Toujours aussi vide
Rien ne me débarrasse de mes idées de violence, de souffrance, de danger, de mort… J’ai passé la journée à dissimuler ce mélange, à tenter de me distraire par tous les moyens. Je fais ça tout le temps, me distraire. La vie m’ennuie, les gens m’ennuient, moi-même je me trouve ennuyeuse. Et je me sens toujours aussi vide. Il ne m’arrive que quelques péripéties au cours de ma journée, quelques petites embrouilles qui se règlent d’elles-même et qui ne changent rien à la monotonie de ma vie. Certains diraient que je devrais m’estimer heureuse de ne pas être constamment submergée par les soucis, que je me fais tout un film de ce que je ressens alors que ce n’est rien de grave. Je suis trop sensible, j’y peux rien. Et puis, même si ma vie a l’air plutôt calme, c’est justement ce calme qui m’étouffe. C’est simple : je ne peux pas supporter cette immobilité. C’est trop pour moi, c’est horrible de voir cet ennui qui recouvre tout, alors qu’en moi c’est la tempête, le bordel intégral, le foutoir complet…
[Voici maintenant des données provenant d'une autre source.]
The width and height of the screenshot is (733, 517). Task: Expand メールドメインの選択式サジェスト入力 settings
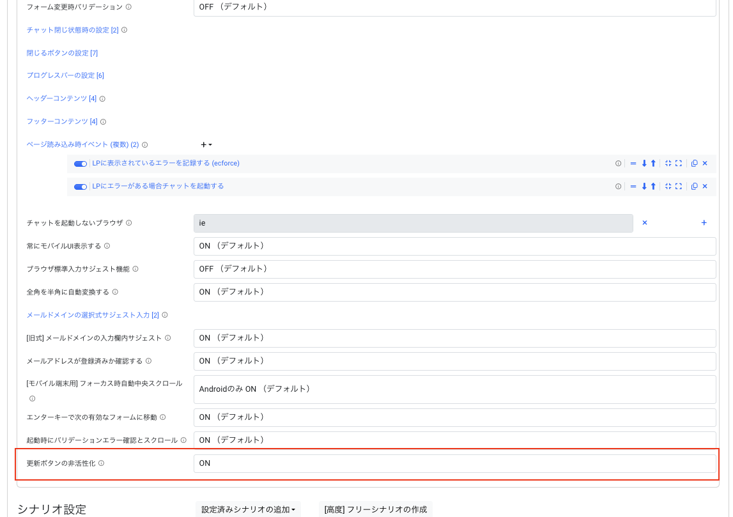[x=88, y=314]
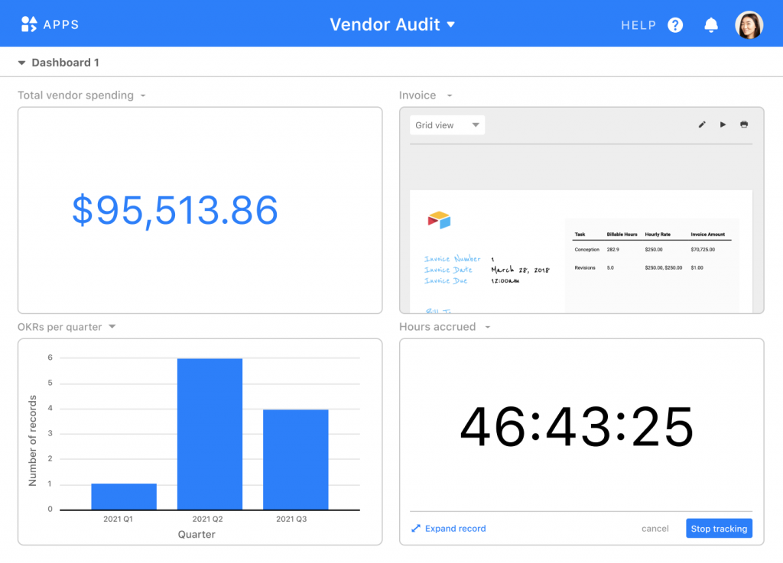The height and width of the screenshot is (563, 783).
Task: Click the Apps grid icon
Action: coord(28,24)
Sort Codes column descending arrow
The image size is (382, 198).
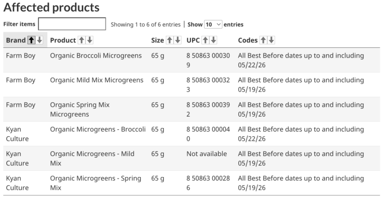coord(272,40)
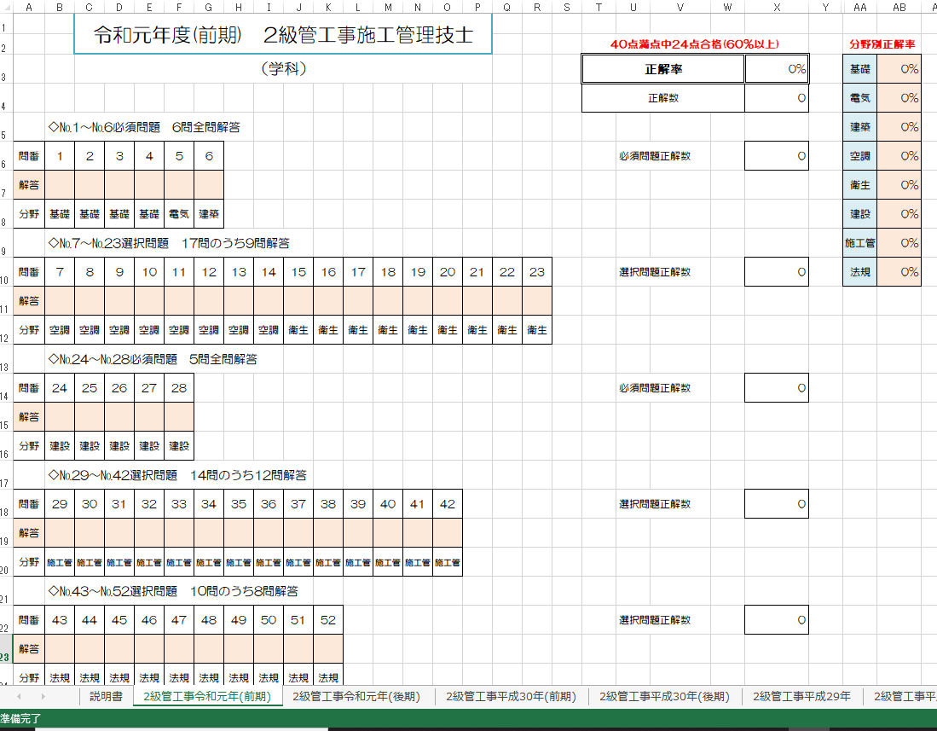Screen dimensions: 937x731
Task: Click the answer cell below question 24
Action: pos(59,416)
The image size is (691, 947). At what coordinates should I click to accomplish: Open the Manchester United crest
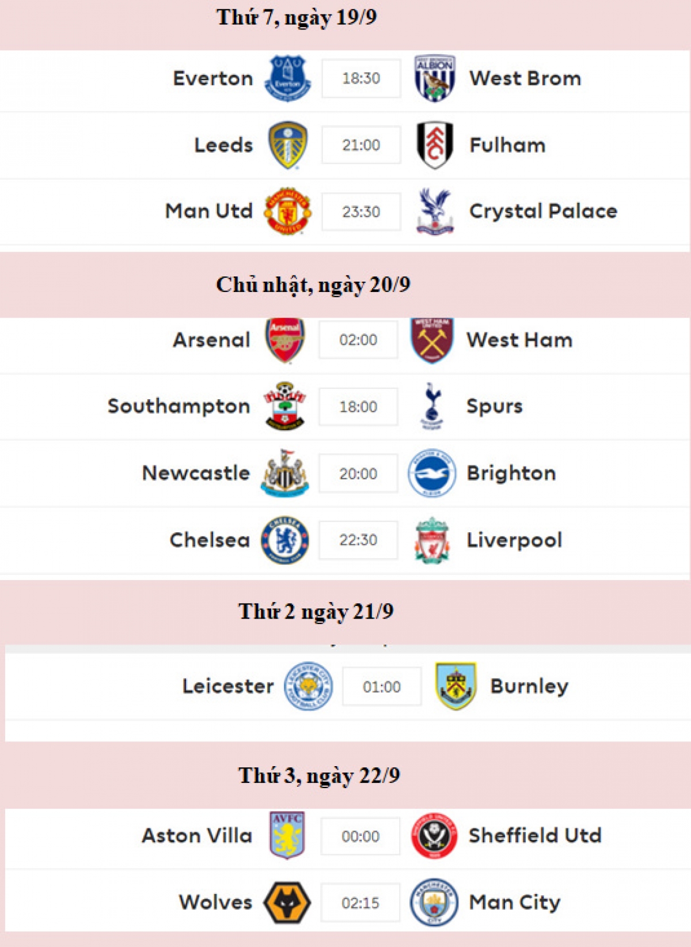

Je me sens complètement vide, uniquement traversée par des pensées terrifiantes de temps à autre. Les jours se succèdent et je ne peux m’empêcher de me demander : qu’est-ce qui sera différent dans un mois, dans un an, dans dix ans ? Et j’angoisse de constater que la réponse sera : rien du tout. Ou alors si peu. Quel est le but d’avancer, de passer ces journées, d’avoir un an de plus ?
J’ai arrêté le poppers. Tout à l’heure, j’ai pété un câble, je sais pas trop ce qui m’a pris, j’avais la fiole dans la main et je l’ai éclatée contre un mur. Plus de poppers. Et je n’ai pas l’intention d’en racheter. Enfin, pas pour l’instant. J’ai plutôt été tenté de m’acheter des clopes. J’aimerais trouver quelque chose de pire. Des anti-dépresseurs peut-être ? Je ne sais même pas comment m’en procurer. J’ai bu une bière aujourd’hui, j’ai pas pu m’empêcher d’en prendre une deuxième, et puis une troisième… je suis arrivée à mon stage bourrée. Personne n’a rien remarqué. Faut dire que pour classer des bouquins le cul assis sur une chaise, y a pas besoin d’avoir toutes ses facultés mentales, hein.
Je me déteste. Je me dégoûte, aussi. Je sais plus quoi faire de moi.